The story, too, is different, and it's here that I think New Blood doesn't quite capture the insane magic of the original. It's rather like if Phoenix Wright were to start handling traffic charges in court and calling up statutes instead of defending accused murderers with wild guesswork and accusations. It's all a bit ER, and the new GUILT virus (called STIGMA, acronym fans!) isn't nearly as ridiculous a bioterrorist threat as Second Opinion's. The character design is also a bit uncanny. It's obviously trying to be less cartoony than before, but the characters often end up looking very strange in the still cut-scenes between operations, and their expressions often look weirdly constipated.
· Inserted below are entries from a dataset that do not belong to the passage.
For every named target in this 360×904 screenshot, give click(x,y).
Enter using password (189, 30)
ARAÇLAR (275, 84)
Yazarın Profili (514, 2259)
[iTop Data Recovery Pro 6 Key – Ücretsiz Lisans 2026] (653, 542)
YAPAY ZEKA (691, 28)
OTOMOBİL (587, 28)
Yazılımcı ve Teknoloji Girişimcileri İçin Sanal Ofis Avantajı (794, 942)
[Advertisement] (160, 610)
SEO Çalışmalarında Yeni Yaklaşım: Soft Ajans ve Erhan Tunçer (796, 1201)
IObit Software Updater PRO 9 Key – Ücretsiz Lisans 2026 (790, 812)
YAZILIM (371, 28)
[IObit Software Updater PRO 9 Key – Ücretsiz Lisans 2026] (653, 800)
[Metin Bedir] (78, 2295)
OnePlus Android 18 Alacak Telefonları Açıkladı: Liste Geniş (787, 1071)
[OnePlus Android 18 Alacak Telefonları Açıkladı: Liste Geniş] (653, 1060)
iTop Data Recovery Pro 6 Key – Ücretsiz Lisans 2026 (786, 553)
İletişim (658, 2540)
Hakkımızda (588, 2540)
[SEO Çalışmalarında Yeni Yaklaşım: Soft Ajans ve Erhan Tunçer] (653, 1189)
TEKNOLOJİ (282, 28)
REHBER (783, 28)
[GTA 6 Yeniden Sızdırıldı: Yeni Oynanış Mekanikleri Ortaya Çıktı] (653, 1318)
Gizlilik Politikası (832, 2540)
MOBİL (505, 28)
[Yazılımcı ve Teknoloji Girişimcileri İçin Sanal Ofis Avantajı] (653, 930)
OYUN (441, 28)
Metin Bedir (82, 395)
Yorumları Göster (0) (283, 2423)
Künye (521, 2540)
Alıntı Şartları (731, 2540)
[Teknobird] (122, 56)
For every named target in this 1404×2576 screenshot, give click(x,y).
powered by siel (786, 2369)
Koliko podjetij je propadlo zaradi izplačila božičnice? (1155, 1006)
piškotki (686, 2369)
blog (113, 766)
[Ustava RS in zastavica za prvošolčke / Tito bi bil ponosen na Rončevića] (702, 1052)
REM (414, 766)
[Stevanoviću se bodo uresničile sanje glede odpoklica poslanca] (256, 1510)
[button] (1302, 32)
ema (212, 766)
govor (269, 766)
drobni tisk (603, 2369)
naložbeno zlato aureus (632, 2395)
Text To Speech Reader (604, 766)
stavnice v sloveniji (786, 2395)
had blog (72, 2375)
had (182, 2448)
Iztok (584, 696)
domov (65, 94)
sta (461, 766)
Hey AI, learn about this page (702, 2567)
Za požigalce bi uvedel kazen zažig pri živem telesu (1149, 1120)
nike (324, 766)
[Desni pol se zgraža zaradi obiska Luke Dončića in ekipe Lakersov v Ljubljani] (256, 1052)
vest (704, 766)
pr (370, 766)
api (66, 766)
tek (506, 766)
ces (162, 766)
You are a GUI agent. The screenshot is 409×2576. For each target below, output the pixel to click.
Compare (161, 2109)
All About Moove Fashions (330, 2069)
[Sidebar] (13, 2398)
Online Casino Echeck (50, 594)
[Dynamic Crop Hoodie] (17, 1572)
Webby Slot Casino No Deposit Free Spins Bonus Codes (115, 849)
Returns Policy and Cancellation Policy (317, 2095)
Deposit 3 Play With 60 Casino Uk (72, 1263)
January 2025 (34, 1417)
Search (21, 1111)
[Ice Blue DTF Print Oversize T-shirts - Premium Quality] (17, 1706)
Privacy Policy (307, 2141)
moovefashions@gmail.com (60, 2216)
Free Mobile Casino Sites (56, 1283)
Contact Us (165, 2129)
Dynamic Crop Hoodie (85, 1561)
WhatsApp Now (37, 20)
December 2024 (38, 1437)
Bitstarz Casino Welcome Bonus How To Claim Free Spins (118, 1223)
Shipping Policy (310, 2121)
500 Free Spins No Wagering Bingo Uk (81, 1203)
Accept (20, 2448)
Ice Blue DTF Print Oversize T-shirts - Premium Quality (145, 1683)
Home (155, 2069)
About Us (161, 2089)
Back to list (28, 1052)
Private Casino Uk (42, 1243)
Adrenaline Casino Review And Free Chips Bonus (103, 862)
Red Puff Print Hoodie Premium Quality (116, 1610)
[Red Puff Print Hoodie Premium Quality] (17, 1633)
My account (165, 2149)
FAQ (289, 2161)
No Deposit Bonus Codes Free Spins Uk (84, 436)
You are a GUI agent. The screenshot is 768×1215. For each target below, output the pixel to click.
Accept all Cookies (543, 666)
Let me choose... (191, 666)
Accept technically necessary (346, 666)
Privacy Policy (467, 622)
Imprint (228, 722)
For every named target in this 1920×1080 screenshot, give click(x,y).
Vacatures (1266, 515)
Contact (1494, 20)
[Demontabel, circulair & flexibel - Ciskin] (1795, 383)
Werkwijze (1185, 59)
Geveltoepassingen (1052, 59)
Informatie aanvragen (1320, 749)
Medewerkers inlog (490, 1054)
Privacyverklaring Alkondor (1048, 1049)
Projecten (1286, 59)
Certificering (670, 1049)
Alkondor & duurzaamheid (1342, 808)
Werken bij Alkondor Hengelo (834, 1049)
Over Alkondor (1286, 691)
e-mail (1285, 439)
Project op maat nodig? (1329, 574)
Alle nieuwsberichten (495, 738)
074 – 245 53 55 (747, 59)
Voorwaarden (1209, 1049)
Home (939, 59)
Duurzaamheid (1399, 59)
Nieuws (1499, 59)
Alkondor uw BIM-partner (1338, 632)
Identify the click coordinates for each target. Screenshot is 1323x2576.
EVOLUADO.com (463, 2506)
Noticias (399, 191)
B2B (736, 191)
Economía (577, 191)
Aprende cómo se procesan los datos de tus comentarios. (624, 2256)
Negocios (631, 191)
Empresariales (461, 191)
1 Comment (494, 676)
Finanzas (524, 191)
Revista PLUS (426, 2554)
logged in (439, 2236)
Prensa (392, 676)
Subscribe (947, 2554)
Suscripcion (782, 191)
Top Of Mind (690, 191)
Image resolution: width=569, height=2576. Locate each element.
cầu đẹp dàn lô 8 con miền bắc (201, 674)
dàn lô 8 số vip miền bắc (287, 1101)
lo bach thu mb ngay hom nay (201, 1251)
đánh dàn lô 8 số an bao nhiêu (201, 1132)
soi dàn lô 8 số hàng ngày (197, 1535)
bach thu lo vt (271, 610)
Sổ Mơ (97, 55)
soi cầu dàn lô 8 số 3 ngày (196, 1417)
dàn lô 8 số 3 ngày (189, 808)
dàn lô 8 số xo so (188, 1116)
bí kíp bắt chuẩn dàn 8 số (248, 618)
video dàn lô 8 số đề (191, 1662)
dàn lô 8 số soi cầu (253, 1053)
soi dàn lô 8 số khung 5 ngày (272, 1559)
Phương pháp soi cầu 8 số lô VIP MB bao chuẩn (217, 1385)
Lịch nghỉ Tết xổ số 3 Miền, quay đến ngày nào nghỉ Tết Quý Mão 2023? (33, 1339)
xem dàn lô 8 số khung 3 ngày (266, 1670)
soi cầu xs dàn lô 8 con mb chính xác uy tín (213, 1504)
The voiceover work is passable, but it wasn't essential; at least it indicates that Second Opinion did well enough to merit a proper budget for this sequel.
Trauma Center: New Blood is as urgent, highly skilled and compulsive as Second Opinion. Co-operative surgery is very enjoyable, and it has lost none of the tactile excitement that it had last year. What it has lost is that lovable element of the ludicrous - you'll spend far less time operating on bombs and quickly-mutating made-up deadly viruses than you will on people with burns, hemorrhaging, tumours and gunshot wounds this time around. This is a considerably less ridiculous and hysterical sci-fi medical drama than last year's, and as a consequence I just haven't found the story and characters as funny and likeable. Other than that, it's just as distinctively great as it always was.